Агвара, видно, был менее щепетилен в вопросах чести. Однако и он колебался и не давал послу решительного ответа.
– Чего вы хотите от меня, сеньор Руфино? – спросил он на ломаном испанском языке, которым владеют все индейцы Чако.
– Ничего, – усмехнулся посол. – Вы ничего не должны делать. Гальбергер, кажется, был другом вашего покойного отца, и вы боитесь вмешиваться в дело. В таком случае держитесь в стороне и не мешайте исполнению закона…
– Что ж вы предлагаете?
– Наш президент пошлет отряд солдат, которые арестуют беглецов и вернут их в Парагвай. Вы ведь обещали снова заключить с нами союз, а раз вы станете нашими союзниками и, надеюсь, верными друзьями, то вы не сможете скрывать наших врагов. Это было бы несправедливо. Если же вы выдадите их, то заверяю вас, что Эль-Супремо осыплет богатыми дарами все племя тоба – и прежде всего молодого кацика. Я не раз слышал, как он отзывался о вас в самых лестных выражениях…
Глаза юноши засверкали от удовольствия: он был честолюбив и жаден.
– Но вы потребуете, чтобы мы выдали всю семью? – снова заговорил он. – Отца, мать?..
– Нисколько, – прервал его злодей. – Я знаю, – продолжал он с отвратительной усмешкой, – я знаю, в этой семье есть цветок, которым юный вождь тобасов хотел бы украсить свой дом. Помню, помню, эта девочка – прехорошенькое создание. Впрочем, у нее есть двоюродный брат по имени Чиприано, и, говорят, он к ней неравнодушен. В Асунсионе ходили слухи, будто они обручены.

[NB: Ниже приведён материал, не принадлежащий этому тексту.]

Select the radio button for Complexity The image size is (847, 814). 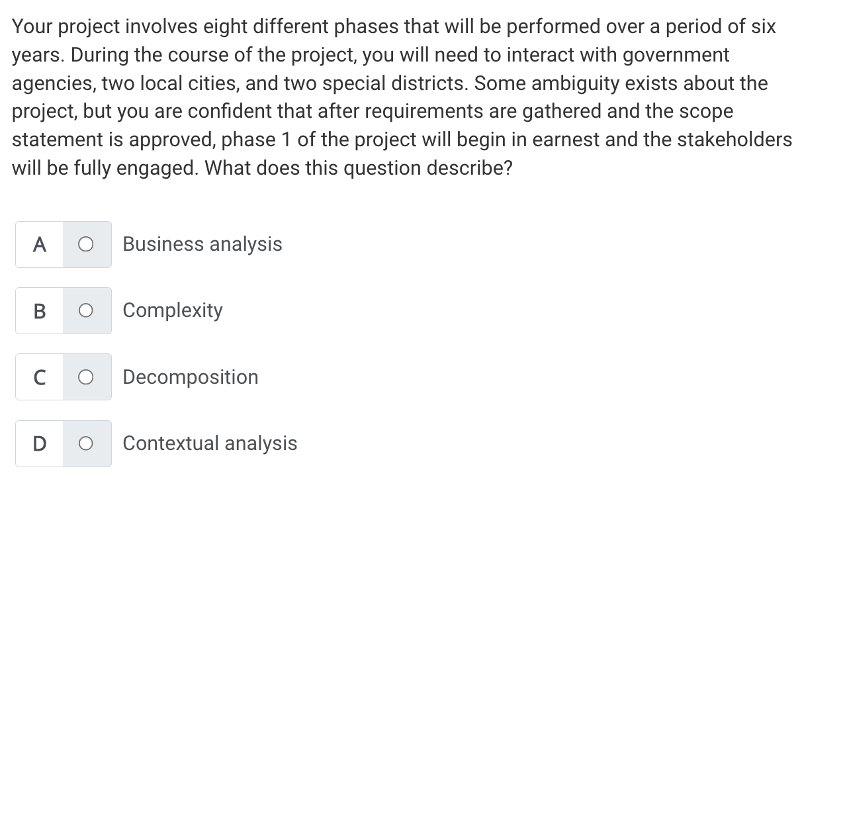pyautogui.click(x=86, y=310)
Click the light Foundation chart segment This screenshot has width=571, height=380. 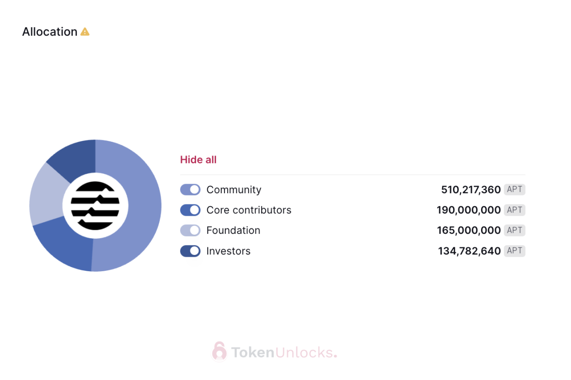46,195
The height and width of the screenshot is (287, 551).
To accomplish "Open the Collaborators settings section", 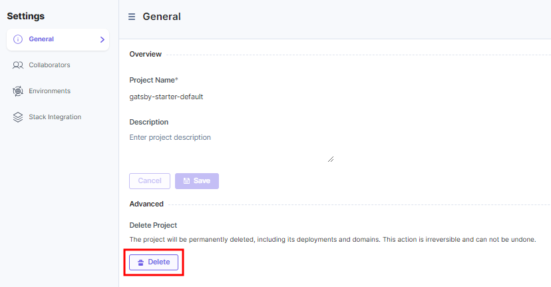I will pos(49,65).
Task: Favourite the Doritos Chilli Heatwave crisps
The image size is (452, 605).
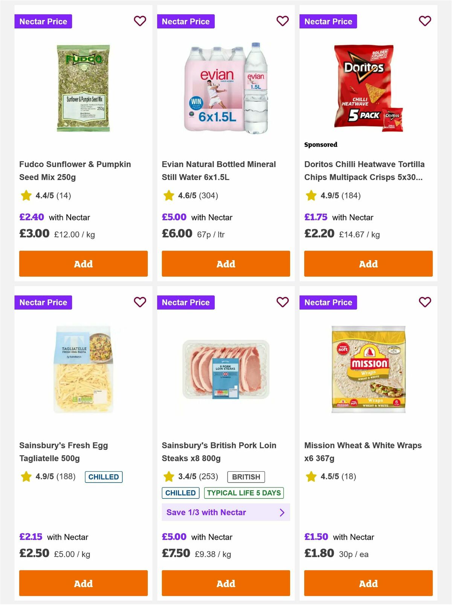Action: pyautogui.click(x=425, y=21)
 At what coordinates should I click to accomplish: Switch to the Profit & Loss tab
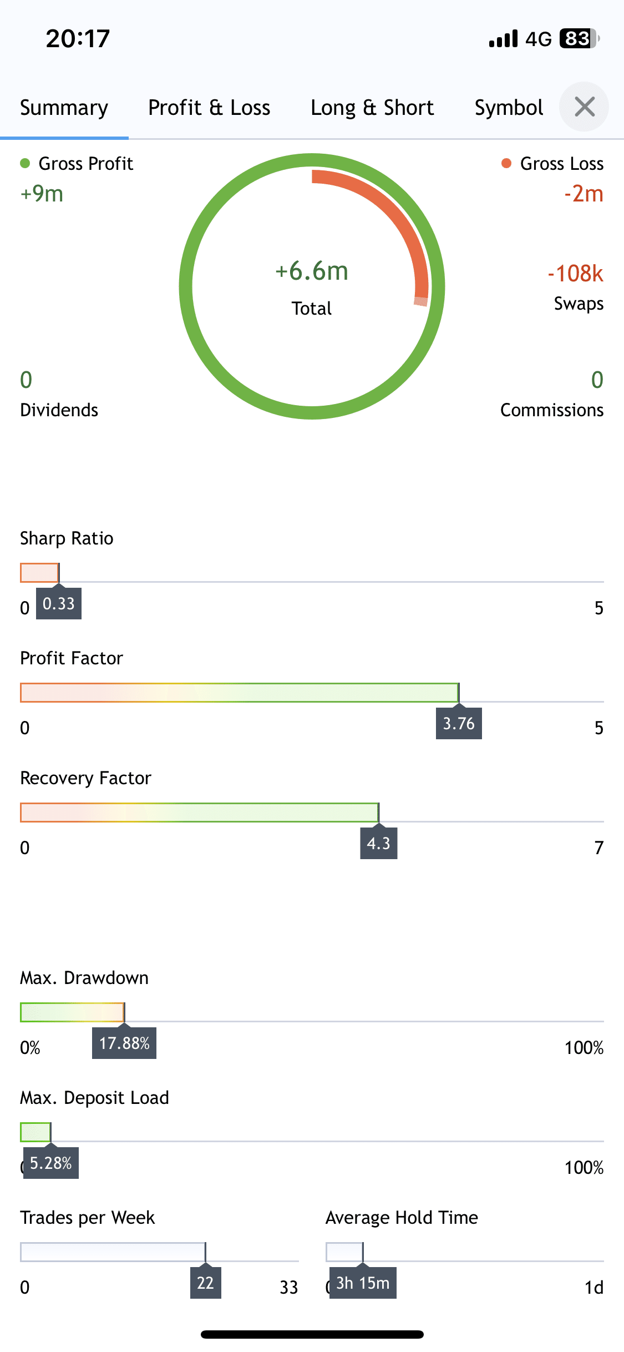click(209, 108)
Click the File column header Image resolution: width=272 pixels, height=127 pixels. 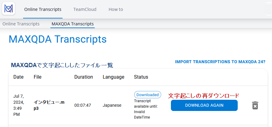point(37,77)
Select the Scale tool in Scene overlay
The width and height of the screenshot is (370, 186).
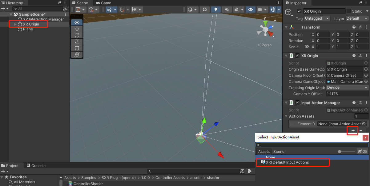[x=77, y=42]
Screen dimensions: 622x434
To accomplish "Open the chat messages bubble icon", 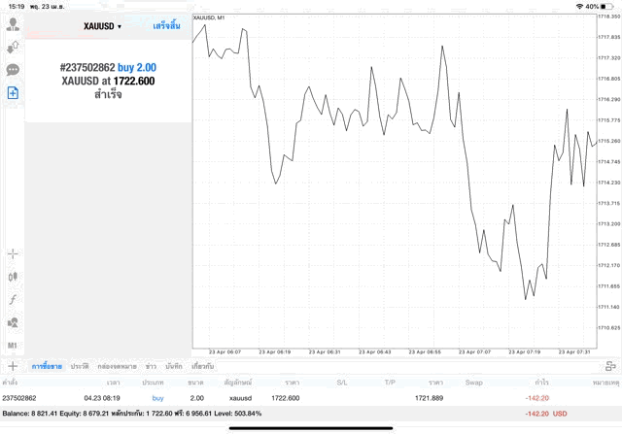I will click(13, 70).
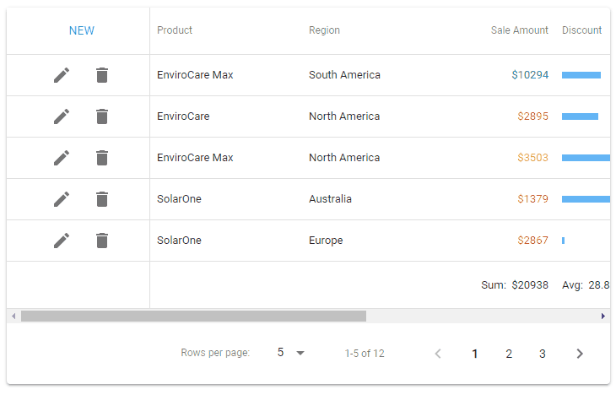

Агвара нахмурил брови. Его черные глаза метали искры.
– Чиприано никогда ее не получит! – воскликнул он со злобой.
– А как вы воспрепятствуете этому, дружок? – спросил искуситель. – Что вы предпримете, если они действительно расположены друг к другу? Ведь вы знаете, что ее отец – не только бледнолицый, но и гринго. Он заражен всеми расовыми предрассудками, которых не знаем мы, парагвайцы: мы ведь сами люди полуиндейской крови, чем и гордимся. Но он никогда не согласится отдать свою дочь краснокожему, сделать ее какой-то «скау», как он презрительно называет женщин вашего племени. Нет, он не отдал бы дочь даже самому могущественному кацику во всем Чако. Скорее он убил бы ее своими руками!

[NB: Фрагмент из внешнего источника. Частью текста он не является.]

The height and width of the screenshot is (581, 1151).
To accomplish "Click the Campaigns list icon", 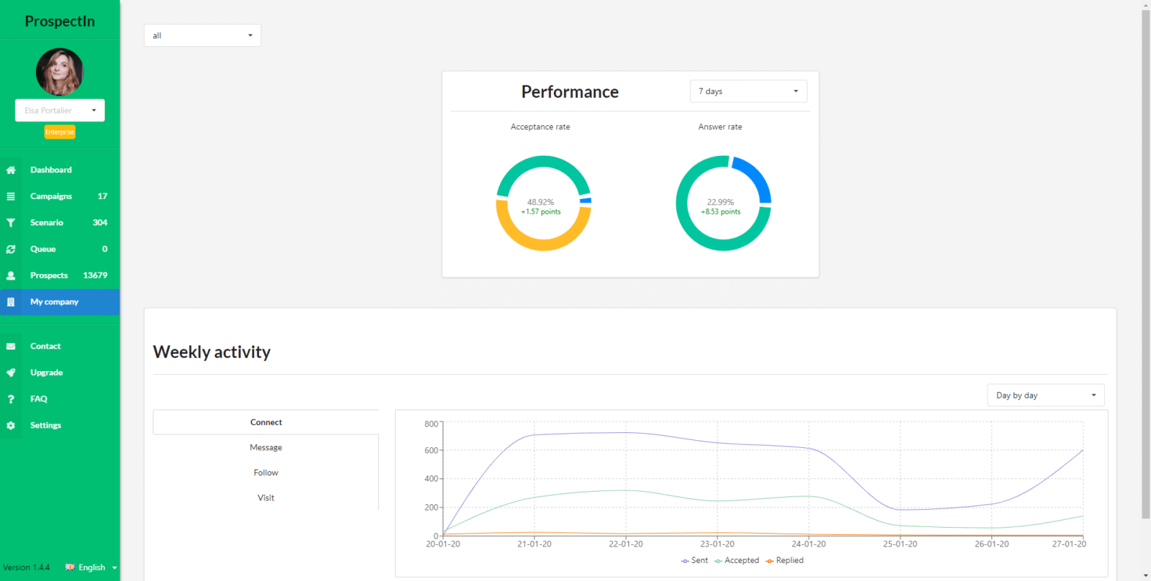I will point(11,196).
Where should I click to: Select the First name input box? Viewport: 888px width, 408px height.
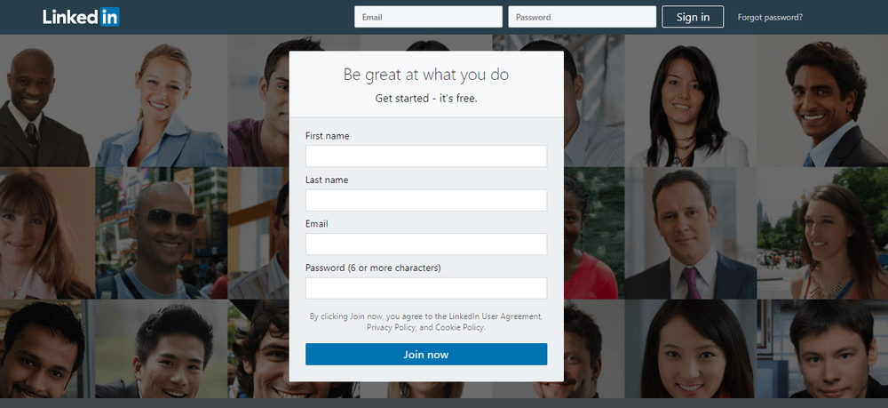[426, 156]
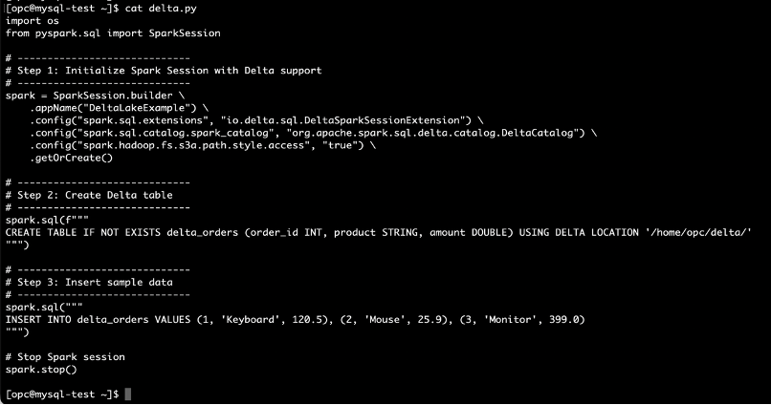Click the '# Stop Spark session' comment
This screenshot has width=771, height=405.
tap(65, 356)
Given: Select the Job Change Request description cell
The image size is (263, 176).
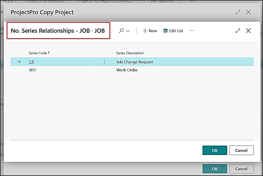Looking at the screenshot, I should click(x=135, y=62).
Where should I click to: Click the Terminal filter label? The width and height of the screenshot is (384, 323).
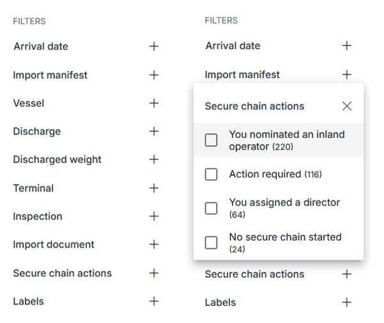pyautogui.click(x=33, y=188)
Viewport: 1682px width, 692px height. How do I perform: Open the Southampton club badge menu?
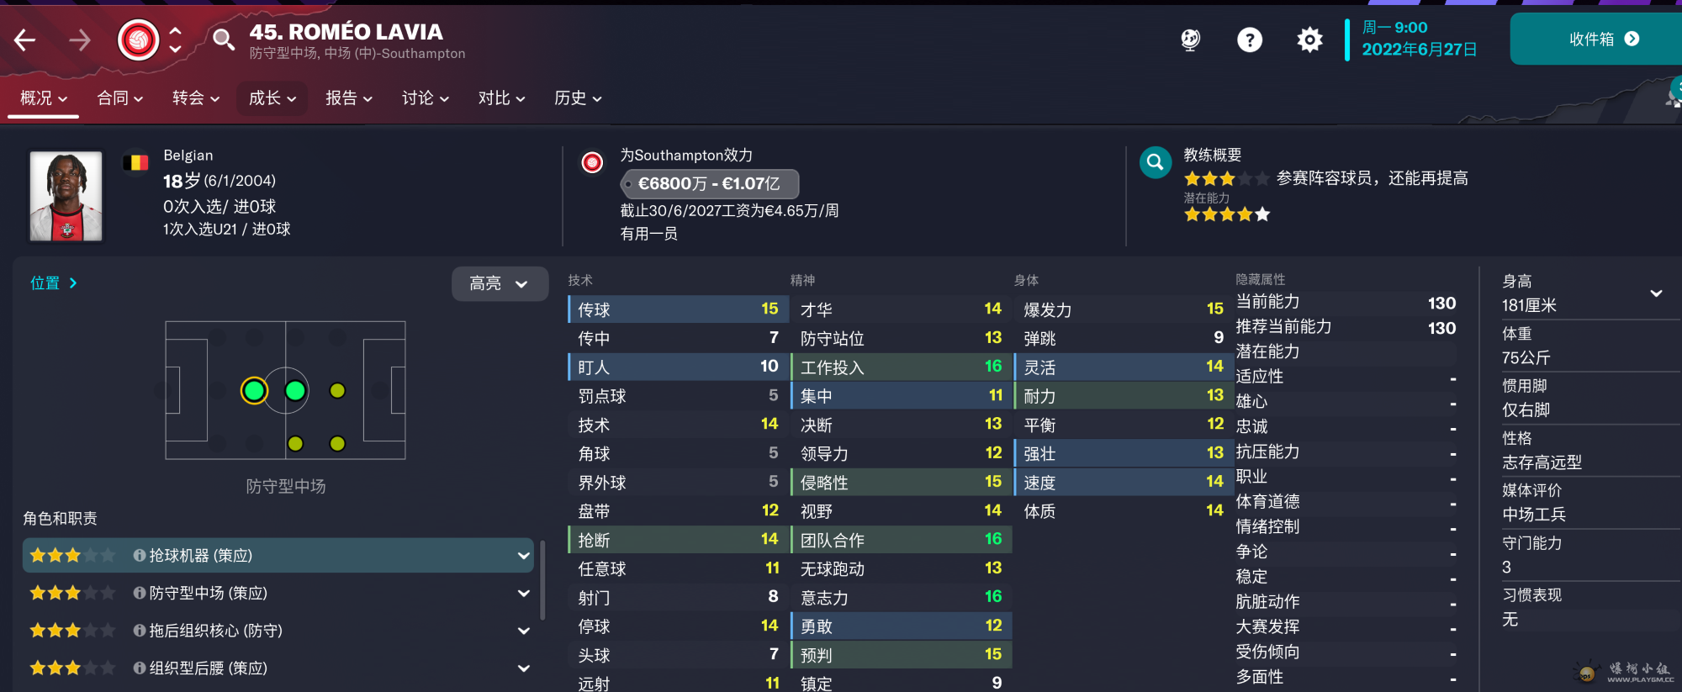pyautogui.click(x=139, y=40)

– Неужели? – побледнел Агвара.
– Безусловно, – подхватил Вальдец. – Останется ли этот человек под вашей защитой или вернется в Парагвай – сеньоёриты вам все равно не видать! Есть только один выход, чтоб она не стала женой Чиприано…
– Какой? – нетерпеливо прервал его индеец.
– Разлучить их. Мы захватим отца, мать и Чиприано, а вашу красотку мы оставим здесь.
– Но как же это сделать?
– Вы хотите сказать – как это сделать, чтобы не выдать вашего участия? – прошептал Вальдец.
– Да. Знайте, сеньор Руфино, что хотя я теперь вождь племени, но старики все-таки очень сильны… Если я обижу друга моего покойного отца, они могут мне навредить. Я не свободен, у меня связаны руки.
– Каррамба! Действовать вам вовсе и не нужно. Держитесь в стороне, но не мешайте нам. Все устроится очень просто. Мне нужно только ваше согласие. Не будьте для этого овечьего стада таким же заботливым пастухом, как ваш покойный отец. Позвольте натравить на него стаю парагвайских волков, и, ручаюсь, ярочка останется цела и невредима. Когда мы уйдем, явитесь вы со своими индейцами. «Защищать» старого барана будет поздно, но кто помешает вам подобрать блеющую овечку, спасти ее и доставить в безопасное место? Вы запрете ее, сеньор Агвара, в свое собственное тольдо, и никто не посмеет требовать у вас отчета в ваших поступках. Согласны?